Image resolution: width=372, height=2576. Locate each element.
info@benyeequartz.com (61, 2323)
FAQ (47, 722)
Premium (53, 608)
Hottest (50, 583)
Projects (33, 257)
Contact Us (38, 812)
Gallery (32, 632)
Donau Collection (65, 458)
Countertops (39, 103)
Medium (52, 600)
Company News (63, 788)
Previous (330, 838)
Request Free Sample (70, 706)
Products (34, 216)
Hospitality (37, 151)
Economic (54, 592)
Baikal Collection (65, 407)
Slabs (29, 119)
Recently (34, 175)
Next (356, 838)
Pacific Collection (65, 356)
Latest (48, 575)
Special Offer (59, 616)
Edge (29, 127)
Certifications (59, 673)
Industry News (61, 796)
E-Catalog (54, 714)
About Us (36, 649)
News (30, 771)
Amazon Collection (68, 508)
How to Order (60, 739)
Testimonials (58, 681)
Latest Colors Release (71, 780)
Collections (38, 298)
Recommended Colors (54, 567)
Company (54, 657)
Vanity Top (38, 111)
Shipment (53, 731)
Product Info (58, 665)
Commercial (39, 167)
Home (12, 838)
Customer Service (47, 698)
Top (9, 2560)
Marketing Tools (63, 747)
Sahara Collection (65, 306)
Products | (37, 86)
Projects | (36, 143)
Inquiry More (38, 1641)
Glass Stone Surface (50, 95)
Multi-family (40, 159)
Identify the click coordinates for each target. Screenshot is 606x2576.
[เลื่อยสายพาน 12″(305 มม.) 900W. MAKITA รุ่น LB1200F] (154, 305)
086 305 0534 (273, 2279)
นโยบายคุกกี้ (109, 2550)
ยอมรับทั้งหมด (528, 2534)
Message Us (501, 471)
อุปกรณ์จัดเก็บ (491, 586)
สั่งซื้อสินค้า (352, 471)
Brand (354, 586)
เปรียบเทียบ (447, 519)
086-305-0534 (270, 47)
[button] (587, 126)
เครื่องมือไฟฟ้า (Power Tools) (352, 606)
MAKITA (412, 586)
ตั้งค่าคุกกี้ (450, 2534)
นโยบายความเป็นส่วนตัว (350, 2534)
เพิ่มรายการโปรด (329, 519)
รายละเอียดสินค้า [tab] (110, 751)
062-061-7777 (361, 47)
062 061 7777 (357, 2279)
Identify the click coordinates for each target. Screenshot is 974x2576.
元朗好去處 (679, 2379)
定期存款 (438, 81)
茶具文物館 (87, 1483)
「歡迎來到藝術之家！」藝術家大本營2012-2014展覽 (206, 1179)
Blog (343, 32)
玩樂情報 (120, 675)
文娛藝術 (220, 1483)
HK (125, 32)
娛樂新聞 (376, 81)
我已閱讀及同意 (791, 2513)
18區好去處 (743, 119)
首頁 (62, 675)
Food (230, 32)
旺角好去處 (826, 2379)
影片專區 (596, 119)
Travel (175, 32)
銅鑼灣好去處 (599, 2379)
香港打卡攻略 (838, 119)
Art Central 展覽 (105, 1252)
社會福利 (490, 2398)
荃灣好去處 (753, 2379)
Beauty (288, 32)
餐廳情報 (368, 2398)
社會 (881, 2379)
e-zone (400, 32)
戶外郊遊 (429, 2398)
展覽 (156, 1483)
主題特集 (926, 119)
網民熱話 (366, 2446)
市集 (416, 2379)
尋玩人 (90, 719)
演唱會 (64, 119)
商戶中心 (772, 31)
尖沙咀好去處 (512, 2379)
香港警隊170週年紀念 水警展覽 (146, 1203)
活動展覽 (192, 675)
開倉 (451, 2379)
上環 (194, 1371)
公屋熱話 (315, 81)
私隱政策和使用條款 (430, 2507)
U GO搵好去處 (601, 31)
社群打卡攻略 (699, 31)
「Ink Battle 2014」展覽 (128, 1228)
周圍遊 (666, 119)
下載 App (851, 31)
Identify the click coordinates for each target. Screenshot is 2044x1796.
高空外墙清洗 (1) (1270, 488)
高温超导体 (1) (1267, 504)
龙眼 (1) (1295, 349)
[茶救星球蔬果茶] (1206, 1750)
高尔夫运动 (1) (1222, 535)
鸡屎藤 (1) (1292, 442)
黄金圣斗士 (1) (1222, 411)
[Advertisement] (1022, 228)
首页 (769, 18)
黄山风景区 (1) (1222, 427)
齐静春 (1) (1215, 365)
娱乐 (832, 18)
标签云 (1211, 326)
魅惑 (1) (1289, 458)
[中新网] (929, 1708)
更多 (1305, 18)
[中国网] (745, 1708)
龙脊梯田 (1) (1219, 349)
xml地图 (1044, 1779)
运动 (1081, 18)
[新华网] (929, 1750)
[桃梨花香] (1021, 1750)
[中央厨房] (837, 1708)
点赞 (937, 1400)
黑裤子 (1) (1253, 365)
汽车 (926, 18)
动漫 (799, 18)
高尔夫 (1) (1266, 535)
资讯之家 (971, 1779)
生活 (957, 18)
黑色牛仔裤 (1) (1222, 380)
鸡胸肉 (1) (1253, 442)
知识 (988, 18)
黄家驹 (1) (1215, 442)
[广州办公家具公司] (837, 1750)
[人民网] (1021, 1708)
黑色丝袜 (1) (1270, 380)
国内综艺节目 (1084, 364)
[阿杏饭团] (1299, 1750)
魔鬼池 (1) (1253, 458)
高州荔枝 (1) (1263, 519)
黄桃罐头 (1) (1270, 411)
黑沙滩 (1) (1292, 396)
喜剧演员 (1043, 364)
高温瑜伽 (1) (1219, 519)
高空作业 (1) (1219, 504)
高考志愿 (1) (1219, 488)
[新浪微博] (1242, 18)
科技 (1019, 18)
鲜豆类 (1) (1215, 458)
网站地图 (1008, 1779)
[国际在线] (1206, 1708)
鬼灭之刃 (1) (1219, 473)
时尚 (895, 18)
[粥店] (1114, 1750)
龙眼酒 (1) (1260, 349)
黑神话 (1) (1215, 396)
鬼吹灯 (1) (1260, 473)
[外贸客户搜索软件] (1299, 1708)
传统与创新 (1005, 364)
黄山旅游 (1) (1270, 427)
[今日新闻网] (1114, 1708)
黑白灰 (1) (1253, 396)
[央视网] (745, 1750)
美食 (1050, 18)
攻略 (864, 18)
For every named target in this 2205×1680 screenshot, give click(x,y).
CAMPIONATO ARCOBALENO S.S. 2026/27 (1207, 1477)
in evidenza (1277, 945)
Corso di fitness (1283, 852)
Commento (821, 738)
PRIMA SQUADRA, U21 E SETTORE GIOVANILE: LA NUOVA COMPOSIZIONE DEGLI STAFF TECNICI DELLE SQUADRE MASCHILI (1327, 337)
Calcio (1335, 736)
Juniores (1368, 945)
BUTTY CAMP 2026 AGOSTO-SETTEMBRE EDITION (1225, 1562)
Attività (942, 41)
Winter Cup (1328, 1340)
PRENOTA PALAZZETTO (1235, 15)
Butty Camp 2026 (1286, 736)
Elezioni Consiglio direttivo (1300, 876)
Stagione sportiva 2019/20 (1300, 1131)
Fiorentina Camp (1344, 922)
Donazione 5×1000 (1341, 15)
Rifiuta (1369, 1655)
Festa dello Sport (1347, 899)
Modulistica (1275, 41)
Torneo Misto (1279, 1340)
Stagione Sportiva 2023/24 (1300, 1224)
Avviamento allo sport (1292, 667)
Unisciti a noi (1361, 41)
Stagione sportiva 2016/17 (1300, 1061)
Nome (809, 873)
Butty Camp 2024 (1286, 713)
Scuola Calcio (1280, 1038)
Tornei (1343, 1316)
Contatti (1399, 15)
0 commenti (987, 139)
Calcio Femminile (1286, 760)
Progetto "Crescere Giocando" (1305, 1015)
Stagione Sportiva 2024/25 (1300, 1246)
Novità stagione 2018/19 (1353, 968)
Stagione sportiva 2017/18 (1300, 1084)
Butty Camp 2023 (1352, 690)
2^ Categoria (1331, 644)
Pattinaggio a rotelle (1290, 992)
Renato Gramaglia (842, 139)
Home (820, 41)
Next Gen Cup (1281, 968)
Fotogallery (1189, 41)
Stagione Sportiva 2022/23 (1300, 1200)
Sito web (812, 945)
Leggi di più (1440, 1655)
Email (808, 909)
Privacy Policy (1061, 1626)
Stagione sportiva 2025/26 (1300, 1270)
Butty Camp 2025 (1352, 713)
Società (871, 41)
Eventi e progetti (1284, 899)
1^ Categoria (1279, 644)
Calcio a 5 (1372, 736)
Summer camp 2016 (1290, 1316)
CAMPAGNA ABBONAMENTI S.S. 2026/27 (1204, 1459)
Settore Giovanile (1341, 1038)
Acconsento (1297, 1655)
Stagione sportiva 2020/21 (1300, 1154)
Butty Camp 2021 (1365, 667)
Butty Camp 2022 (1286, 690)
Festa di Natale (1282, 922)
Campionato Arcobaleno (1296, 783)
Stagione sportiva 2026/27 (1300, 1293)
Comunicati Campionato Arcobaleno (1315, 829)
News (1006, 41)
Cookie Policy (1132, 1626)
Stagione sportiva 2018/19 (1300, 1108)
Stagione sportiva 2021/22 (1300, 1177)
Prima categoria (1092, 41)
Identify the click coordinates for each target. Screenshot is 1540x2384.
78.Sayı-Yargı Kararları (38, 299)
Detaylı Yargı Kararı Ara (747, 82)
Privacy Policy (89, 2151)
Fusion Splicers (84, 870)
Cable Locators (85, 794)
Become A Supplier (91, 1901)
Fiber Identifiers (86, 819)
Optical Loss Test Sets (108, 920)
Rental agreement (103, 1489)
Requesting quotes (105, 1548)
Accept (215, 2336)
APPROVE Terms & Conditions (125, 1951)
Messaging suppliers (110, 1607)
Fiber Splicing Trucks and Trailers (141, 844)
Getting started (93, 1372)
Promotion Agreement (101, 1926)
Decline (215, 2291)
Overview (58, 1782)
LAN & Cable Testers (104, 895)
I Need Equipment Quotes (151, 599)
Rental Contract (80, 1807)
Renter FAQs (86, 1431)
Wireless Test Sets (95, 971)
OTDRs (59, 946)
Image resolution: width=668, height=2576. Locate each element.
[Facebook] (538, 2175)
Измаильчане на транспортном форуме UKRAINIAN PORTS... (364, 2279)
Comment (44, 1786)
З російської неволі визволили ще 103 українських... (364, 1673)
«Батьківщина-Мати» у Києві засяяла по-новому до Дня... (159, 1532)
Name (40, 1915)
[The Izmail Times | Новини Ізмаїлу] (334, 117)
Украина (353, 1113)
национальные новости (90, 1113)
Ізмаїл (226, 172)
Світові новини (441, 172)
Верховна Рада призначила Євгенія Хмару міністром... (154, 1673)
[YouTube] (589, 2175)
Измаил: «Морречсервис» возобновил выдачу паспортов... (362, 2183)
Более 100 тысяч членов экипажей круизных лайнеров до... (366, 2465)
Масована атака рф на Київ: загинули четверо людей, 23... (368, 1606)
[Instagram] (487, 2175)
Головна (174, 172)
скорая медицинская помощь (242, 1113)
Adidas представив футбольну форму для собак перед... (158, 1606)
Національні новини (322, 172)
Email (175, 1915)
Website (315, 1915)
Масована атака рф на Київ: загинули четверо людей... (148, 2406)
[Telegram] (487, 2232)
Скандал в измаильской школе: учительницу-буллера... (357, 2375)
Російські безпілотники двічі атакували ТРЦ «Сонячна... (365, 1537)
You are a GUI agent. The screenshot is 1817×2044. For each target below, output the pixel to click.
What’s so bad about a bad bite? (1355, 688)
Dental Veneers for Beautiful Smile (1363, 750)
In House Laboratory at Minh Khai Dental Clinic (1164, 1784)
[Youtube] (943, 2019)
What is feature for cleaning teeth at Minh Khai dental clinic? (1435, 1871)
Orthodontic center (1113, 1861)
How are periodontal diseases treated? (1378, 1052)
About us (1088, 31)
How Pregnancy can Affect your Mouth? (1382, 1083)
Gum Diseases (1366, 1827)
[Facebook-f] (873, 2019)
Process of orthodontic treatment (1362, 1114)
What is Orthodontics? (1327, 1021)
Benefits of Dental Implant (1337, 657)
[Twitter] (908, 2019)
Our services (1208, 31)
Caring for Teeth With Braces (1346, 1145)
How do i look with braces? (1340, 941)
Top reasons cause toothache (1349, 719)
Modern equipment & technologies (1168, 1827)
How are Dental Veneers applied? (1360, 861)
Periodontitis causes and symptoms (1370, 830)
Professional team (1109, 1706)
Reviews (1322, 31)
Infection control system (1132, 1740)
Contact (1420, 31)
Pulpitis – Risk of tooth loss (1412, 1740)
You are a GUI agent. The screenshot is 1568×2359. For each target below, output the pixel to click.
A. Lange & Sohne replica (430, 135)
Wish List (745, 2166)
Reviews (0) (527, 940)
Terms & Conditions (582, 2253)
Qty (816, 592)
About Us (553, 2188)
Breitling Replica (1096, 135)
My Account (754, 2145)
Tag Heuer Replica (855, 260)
☆ ☆ ☆ ☆ ☆ ☆ ☆
What is expected: Give an exact copy of the lines above from the line with "高州荔枝 (1) (1263, 519)" up to and including the line with "[粥店] (1114, 1750)", and leave everything else out.

Result for this exercise:
高州荔枝 (1) (1263, 519)
黄桃罐头 (1) (1270, 411)
黑沙滩 (1) (1292, 396)
喜剧演员 (1043, 364)
高温瑜伽 (1) (1219, 519)
高空作业 (1) (1219, 504)
高考志愿 (1) (1219, 488)
[新浪微博] (1242, 18)
科技 (1019, 18)
鲜豆类 (1) (1215, 458)
网站地图 (1008, 1779)
[国际在线] (1206, 1708)
鬼灭之刃 (1) (1219, 473)
时尚 (895, 18)
[粥店] (1114, 1750)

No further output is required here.